■ AIM OF THE TASK: From the line containing "Add a new profile with plus icon" to the end of the records, print every line exactly, both ends included, and leave out the pictures.

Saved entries
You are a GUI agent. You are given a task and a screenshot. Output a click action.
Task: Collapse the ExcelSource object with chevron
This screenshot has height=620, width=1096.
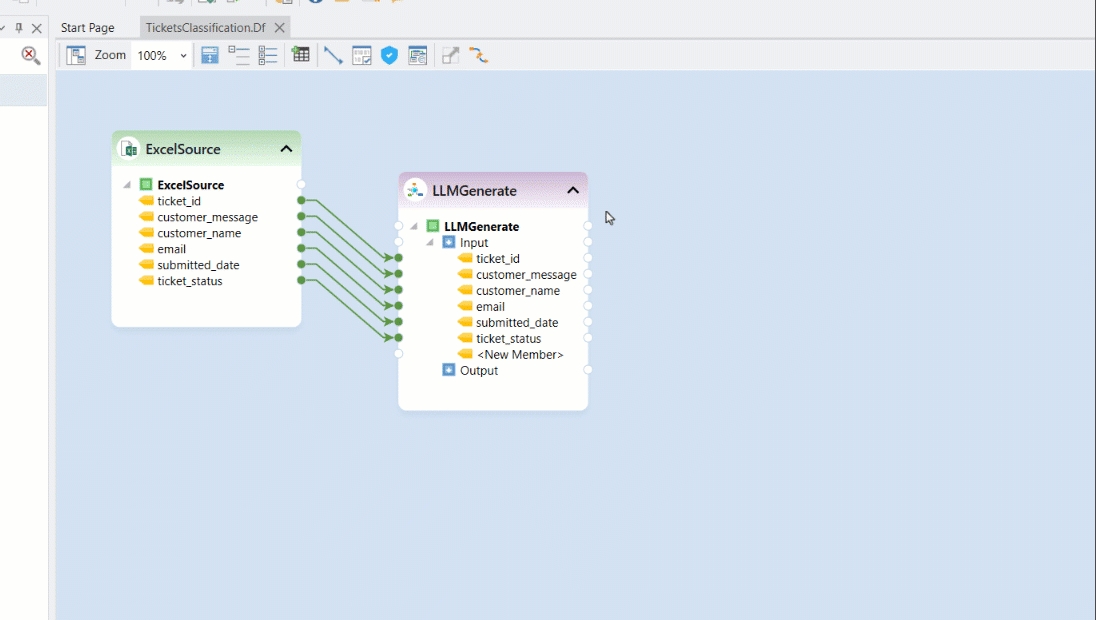pos(286,149)
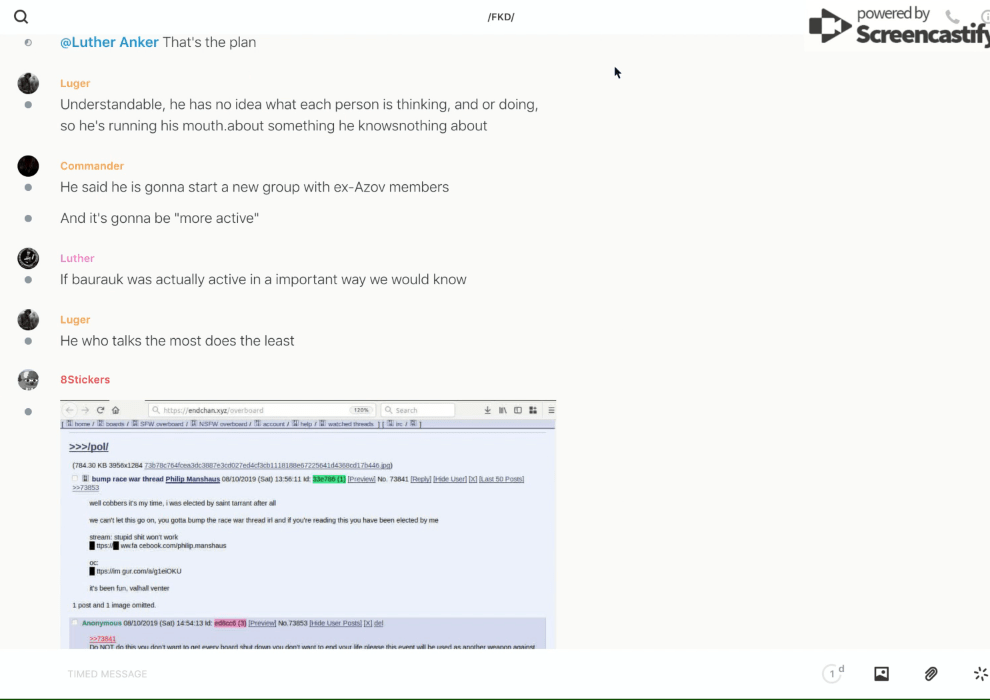Click the @Luther Anker mention
The height and width of the screenshot is (700, 990).
109,42
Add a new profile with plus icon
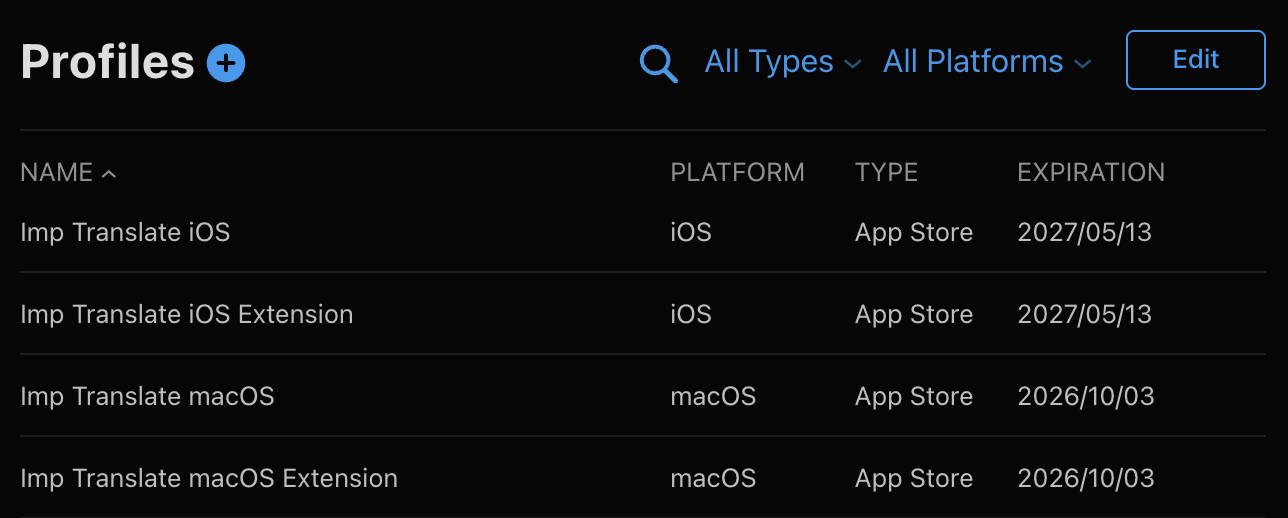The height and width of the screenshot is (518, 1288). click(226, 63)
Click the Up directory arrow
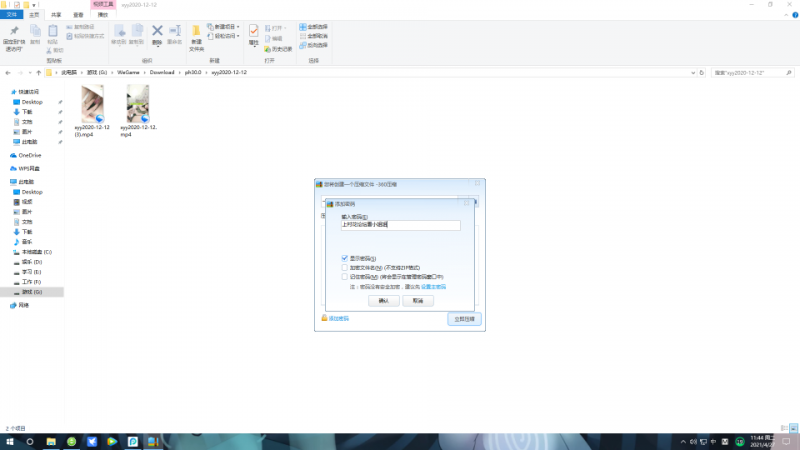This screenshot has width=800, height=450. tap(37, 73)
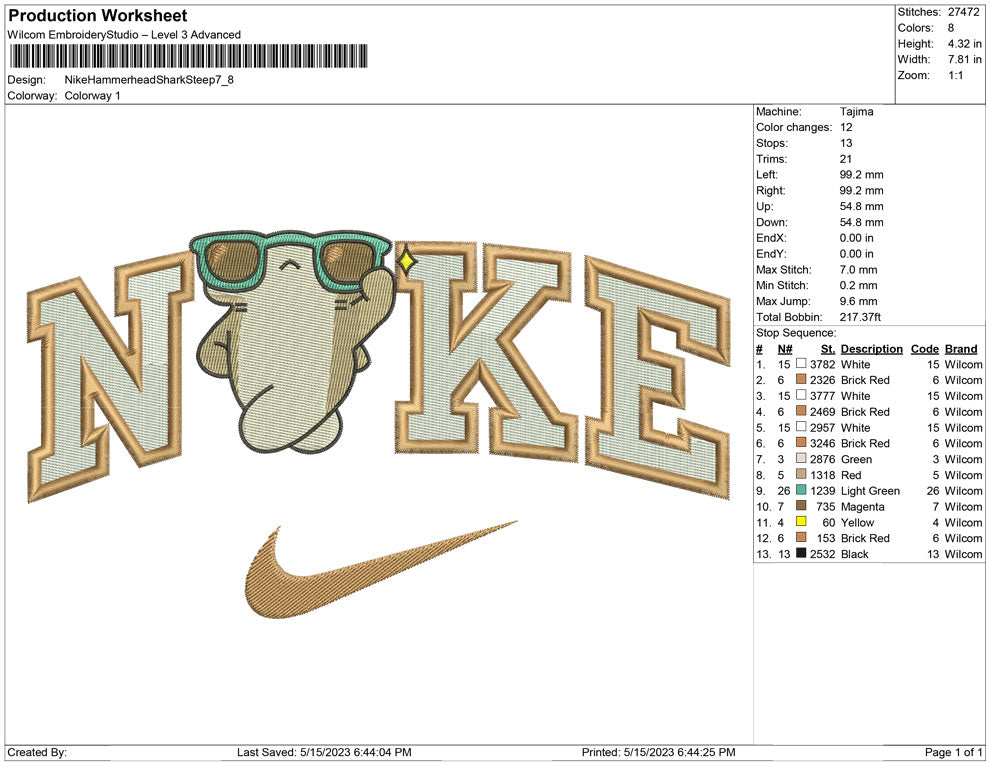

■ SOLUTION TO THE EXERCISE:
Add a new profile with plus icon
The height and width of the screenshot is (518, 1288). click(226, 63)
Click the Up directory arrow
This screenshot has width=800, height=450. tap(37, 73)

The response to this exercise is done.